“Don’t you wonder: why is it necessary to declare me dead again and again?”
This is the question posed by Karl Marx in Howard Zinn’s witty and insightful “play on history”. The premise of this one-man performance is that history’s most famous, and oft-misrepresented, radical is resurrected after agitating with the authorities of the afterlife to clear his name. Through a bureaucratic error, however, Marx lands in modern-day Soho, New York, rather than his old stomping grounds in London, to make his case.
©1999 Howard Zinn (P)2010 Haymarket Books
“[Zinn] mounts a clarion defense of the principles of Marxism while taking a timely jab at a consumerist culture run amok.… A witty and spontaneous mouthpiece, Jones invests his character with a surprising degree of urbanity and savoir-faire.” (Los Angeles Times)
“Brian Jones deserves the highest ‘marx.’ Find out how Karl Marx lived, what he thought, and what he might think today. Hilarious and informative. A superb performance.” (Amy Goodman)
"Smart. Funny. Perfect for the times in which we live." (Michael Moore)
I saw this play in Dublin with my girlfriend, and she was really moved by the humanity of the character. She was touched by how the character was always referring to the women that surrounded him - his wife, daughter. I am delighted to find this recording here at audible, so I can remember once more the emotion to feel Karl Marx in front of me, sitting there, talking about the contemporary world. Of course, as an audio, we are missing the facial and body expression of this actor, and we know how this is important to keep a monologue interesting. My girlfriend, different to me, never read any of Marx's books, and after the play started to read not only Marx, but communist literature, like Howard Zinn, Saramago, and others. This play is fantastic, because I could witness Marx alive.

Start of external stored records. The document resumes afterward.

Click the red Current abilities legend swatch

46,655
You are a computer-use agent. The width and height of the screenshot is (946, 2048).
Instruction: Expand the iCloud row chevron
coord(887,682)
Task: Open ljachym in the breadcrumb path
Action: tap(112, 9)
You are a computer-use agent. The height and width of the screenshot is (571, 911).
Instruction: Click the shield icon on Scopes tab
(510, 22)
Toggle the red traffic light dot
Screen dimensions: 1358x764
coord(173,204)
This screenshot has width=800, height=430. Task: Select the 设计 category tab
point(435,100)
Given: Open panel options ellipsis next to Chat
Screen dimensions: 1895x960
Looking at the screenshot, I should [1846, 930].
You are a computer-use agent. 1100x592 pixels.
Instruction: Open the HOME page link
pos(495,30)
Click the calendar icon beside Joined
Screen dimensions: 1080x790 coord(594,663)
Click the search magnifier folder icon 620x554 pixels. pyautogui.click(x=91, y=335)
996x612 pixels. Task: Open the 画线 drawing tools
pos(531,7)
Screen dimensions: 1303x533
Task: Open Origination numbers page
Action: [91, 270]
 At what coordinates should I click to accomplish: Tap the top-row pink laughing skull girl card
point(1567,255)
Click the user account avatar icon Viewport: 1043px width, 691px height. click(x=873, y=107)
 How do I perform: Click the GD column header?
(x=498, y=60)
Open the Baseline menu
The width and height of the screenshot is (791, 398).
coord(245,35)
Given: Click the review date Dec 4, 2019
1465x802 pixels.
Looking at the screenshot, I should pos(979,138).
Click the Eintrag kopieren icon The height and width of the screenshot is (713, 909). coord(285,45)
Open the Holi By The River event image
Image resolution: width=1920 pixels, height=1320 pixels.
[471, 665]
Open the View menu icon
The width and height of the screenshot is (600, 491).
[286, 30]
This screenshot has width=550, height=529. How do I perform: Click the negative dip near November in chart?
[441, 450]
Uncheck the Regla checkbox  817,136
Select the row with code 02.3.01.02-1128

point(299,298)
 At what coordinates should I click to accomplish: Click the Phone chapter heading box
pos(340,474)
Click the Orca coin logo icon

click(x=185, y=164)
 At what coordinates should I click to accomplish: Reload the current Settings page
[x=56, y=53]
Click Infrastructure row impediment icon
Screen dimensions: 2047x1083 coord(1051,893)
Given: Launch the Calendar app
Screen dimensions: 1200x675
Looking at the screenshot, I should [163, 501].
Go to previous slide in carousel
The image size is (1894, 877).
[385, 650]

Marx in Soho is a one-man show framed as an apologist talk by Karl Marx, who could not possibly have been so vain, tedious, selfish, loutish, and oblivious as this script makes him. If he were, then one can only say pity poor Mrs. Marx! Given communism’s astonishing evolution since Marx’s death, the idea of the play is a promising one, but in execution it is a theatrical dud--about as dramatic as reading a term paper. There is no action, no character transformation, no wit, and, most disappointing, no organized attempt to defend Marxist theory. If a play’s whole point is to show that Marxism’s failure in Russia was due solely to its being hijacked by a mad thug (Stalin), then the drama is to prove that case. Here, the play fails. In fact, it never even tries. Cuba and China are not mentioned, either to support or rebut the claim. None of the other Soviet leaders are discussed nor are any other Marxist figures or systems of the 20th Century. All the play does is decry capitalism and give examples of the plight of the poor—not exactly demonstrating Marx’s acknowledged powers of reasoning! Lacking conflict, confrontation, or change, the play is dull, dull, dull. Even the live audience musters only the slightest reaction, although I’m sure they were trying to be supportive. Using historical figures to argue a political/social issue can be a brilliant theatrical technique, if done skillfully (see Inherit the Wind or, more recently, Frost/Nixon). But when plays in this vein are done clumsily, they can be very bad indeed. Marx in Soho is such a pretentious clunker. Consider yourself warned.